A few days before the expected date of birth, the hospital requested a court order authorizing a cesarean section, as well as blood transfusions if necessary. The county superior court conducted an emergency hearing at the hospital, for which the parents did not appear. A physician testified that there was a 99% probability of fetal death and a 50% probability of maternal death unless the section were performed. Medical authorities also testified that a 30-minute delay after bleeding commenced could be fatal to the fetus. The next day the parents were present together with their attorney at a joint session of the county superior and juvenile courts; the fetus was represented by a court appointed attorney. At this hearing the courts gave temporary custody to a state agency and indicated that the agency “shall have full authority to make all decisions, including giving consent to the surgical delivery appertaining to the birth of this child.” The mother was ordered to submit to another ultrasound and, if the condition persisted, to a section and all necessary medical procedures. The parents immediately petitioned the Georgia Supreme Court to stay the order, but their motion was denied on the same day.
A third ultrasound revealed an unobstructed birth canal. It was concluded that the placenta had moved, an extremely unlikely development, which was considered a miracle by the parents. A few days later, the woman gave birth vaginally to a healthy baby (Annas 1982, Associated Press 1981, Berg 1981, Finamore 1983, Jefferson v. Griffin Spalding County Hospital Authority 1981, Johnston 1981).
In this case a section was recommended because the woman had already had three prior sections, was suffering from anemia, and had been diagnosed as experiencing cephalopelvic disproportion[vii]. With the support of her husband, the woman refused a section for religious reasons. A juvenile court judge ruled that the fetus was suffering medical neglect. He awarded temporary protective custody to a hospital lawyer along with the power to consent to a section and to other medical or surgical procedures. We do not know if a section was actually performed, but after the birth of a six-pound baby, custody reverted to the parents (American Medical News 1982 Annas 1982).
This woman also had a diagnosis of placenta previa some weeks before the expected date of birth and, like the women in Georgia and Illinois, refused on religious grounds. The hospital petitioned the county court which, acting on the information that there was a 90% risk of fetal death, made the fetus a temporary ward of the court and ordered the woman to enter the hospital for necessary treatment. The woman went into hiding with her family and the police were unable to deliver the court order in spite of repeated attempts to locate her. She gave birth vaginally to a healthy 9-pound 2-ounce baby three weeks later at a different hospital (Associated Press 1982 Cook 1982, Flanigan 1982).

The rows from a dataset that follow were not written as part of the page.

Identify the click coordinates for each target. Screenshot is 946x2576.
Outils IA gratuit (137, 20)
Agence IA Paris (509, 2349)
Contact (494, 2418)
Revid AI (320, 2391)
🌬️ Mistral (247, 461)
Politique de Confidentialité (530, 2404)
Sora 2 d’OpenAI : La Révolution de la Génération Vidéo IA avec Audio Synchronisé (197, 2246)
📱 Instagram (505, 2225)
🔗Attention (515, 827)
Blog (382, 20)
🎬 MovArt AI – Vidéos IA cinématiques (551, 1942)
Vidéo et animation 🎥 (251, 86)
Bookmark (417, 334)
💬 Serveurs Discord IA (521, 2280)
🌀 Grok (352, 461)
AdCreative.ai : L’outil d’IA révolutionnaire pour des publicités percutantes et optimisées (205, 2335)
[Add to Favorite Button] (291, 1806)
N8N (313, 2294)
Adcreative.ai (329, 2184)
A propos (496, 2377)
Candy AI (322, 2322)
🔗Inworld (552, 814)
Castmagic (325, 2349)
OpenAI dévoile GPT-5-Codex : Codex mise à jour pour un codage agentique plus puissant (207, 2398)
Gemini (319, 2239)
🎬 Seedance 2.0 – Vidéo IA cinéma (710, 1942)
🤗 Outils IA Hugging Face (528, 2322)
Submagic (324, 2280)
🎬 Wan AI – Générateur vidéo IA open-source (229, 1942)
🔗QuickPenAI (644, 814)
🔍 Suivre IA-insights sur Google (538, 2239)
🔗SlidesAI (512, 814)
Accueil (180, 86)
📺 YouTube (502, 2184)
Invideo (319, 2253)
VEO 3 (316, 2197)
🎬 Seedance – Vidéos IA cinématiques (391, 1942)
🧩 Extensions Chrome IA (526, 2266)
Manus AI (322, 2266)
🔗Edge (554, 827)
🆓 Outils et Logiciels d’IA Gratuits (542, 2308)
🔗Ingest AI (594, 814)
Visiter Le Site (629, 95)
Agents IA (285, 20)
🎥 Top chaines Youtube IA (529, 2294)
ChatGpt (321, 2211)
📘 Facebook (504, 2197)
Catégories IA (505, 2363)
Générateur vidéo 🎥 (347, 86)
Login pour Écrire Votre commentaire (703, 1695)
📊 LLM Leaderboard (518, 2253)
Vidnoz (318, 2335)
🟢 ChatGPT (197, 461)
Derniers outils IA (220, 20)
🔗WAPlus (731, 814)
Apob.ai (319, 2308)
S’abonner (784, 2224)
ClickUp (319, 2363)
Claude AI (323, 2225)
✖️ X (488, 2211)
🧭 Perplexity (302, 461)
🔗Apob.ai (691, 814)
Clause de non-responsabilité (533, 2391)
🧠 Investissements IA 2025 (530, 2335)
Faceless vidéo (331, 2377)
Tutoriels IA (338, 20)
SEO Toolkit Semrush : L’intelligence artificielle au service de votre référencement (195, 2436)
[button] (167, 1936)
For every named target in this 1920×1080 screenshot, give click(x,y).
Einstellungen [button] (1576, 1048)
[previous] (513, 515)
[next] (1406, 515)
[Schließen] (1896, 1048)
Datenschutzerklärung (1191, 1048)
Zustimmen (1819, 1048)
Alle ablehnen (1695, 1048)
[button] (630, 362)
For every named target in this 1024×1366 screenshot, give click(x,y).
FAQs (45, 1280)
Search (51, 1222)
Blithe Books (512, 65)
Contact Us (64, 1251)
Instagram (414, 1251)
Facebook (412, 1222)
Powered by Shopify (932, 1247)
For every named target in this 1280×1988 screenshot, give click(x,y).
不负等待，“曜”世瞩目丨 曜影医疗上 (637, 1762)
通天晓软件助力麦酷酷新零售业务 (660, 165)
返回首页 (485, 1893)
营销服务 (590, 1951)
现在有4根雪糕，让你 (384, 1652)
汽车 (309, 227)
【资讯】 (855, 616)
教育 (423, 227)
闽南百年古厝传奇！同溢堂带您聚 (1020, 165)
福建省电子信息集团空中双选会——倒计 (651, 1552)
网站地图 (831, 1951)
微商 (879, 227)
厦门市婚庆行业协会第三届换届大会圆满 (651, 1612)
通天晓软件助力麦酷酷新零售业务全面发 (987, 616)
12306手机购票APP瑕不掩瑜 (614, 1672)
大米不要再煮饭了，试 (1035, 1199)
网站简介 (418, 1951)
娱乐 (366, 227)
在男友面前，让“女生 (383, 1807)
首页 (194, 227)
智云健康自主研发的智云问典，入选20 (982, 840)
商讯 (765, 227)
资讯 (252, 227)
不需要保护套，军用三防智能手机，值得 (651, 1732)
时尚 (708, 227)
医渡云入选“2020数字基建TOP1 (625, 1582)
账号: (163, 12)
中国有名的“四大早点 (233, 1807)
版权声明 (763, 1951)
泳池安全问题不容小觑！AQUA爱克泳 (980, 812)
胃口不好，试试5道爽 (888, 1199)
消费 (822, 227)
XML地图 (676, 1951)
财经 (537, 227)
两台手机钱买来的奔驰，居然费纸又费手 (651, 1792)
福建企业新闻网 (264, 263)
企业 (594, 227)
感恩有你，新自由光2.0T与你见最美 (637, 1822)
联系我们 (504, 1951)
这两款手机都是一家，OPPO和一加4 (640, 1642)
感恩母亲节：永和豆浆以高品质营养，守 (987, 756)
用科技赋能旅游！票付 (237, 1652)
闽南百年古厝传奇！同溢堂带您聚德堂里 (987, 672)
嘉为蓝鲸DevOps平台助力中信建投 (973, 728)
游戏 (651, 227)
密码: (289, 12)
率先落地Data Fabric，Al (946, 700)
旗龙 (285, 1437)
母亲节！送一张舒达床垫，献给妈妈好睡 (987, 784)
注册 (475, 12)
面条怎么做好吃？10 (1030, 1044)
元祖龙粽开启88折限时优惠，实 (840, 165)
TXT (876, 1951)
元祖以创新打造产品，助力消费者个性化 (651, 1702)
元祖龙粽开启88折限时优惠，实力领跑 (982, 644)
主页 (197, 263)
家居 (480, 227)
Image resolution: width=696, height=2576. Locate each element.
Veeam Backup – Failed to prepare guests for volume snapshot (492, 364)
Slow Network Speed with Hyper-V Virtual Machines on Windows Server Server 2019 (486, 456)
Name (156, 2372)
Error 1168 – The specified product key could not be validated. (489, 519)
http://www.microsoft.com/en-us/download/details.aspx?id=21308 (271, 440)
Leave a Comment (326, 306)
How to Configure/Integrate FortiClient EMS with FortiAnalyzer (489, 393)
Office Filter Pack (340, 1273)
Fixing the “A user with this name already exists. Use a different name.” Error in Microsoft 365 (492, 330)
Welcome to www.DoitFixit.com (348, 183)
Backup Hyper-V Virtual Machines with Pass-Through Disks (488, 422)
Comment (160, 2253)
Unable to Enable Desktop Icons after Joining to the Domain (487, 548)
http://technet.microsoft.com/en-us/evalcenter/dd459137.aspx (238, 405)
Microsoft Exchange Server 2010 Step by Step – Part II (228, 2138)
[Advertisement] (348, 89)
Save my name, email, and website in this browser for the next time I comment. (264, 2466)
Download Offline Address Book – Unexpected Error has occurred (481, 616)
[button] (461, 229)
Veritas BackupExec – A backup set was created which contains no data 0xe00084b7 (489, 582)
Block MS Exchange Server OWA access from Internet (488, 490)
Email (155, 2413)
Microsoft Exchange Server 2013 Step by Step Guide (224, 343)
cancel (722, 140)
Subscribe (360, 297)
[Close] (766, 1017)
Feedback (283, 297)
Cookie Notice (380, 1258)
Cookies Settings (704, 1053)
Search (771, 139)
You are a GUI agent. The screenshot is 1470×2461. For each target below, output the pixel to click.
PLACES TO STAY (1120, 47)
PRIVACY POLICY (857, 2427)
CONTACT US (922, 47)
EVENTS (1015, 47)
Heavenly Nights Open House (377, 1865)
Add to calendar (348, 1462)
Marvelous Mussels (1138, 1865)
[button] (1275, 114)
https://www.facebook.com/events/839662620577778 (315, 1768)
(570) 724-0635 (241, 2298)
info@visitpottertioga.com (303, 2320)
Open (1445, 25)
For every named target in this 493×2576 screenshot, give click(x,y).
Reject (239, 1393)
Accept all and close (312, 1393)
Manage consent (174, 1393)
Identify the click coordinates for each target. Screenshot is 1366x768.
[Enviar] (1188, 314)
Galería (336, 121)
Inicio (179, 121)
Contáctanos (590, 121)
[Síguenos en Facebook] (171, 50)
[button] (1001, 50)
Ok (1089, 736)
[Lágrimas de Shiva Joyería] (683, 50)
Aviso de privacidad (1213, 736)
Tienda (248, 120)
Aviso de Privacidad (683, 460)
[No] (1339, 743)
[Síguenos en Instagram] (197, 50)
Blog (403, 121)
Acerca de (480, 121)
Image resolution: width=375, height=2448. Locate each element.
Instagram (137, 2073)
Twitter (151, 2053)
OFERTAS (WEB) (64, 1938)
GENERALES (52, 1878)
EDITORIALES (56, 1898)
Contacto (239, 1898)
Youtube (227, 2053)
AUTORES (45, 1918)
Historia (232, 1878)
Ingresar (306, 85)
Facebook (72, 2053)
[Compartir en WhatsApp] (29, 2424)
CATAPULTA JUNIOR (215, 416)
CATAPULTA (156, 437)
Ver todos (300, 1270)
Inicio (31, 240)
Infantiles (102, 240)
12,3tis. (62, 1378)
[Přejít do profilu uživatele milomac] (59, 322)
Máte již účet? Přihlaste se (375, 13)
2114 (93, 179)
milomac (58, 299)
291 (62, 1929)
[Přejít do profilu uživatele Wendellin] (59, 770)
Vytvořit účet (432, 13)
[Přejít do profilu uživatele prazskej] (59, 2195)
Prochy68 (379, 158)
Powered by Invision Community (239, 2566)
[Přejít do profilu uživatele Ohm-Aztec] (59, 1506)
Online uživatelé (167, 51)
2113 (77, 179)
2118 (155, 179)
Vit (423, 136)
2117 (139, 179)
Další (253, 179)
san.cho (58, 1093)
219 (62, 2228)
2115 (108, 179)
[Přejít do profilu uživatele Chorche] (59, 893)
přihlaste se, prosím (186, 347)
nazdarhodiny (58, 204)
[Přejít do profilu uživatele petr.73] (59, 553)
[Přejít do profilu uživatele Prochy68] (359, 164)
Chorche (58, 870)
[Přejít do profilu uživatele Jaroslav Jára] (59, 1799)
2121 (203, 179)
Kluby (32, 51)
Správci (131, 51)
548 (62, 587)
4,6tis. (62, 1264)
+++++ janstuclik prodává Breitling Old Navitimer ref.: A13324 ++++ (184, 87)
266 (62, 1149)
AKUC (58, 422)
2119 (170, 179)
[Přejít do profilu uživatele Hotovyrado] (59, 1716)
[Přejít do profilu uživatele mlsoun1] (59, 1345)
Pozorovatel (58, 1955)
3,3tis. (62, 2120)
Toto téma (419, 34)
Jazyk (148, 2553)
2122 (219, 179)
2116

A Hmong woman from Laos, close to term with her sixth child, was admitted to the hospital for vaginal bleeding. On ultrasound examination a complete placenta previa was diagnosed and a section was recommended. The woman refused, citing fear of surgery. Four days later, after the bleeding had stopped, she checked herself out of the hospital against medical advice.
A court order was sought compelling her to return to the hospital and submit to a cesarean section. Medical testimony asserted that there was a 99% probability that both mother and fetus would die unless a section was performed; with surgery, there was said to be a 99% probability both would live. It was also asserted that death from bleeding could occur in as short a time as five minutes.
The Denver police department was ordered to locate the woman and “to take the child into temporary custody, which necessitates the taking of the Respondent Mother into custody “. If there were time, the mother should be advised of her right to have a hearing and to have an attorney represent her.
As the order was handed down the woman’s whereabouts were unknown. She had left her own residence and gone into hiding. She was finally located by an interpreter who called an ambulance. On arrival, medical crews found her in the bathtub, bleeding, she went into shock in the ambulance. At the hospital, though bleeding, she still refused to consent to a section; she was described as ill and withdrawn. The court order was enforced and a section performed; the baby was born with Apgar scores of eight and nine. The mother refused to see the baby for three or four days; finally, she reluctantly agreed to take it (Reporter’s Transcript 1982 Summons Endorsement 1982).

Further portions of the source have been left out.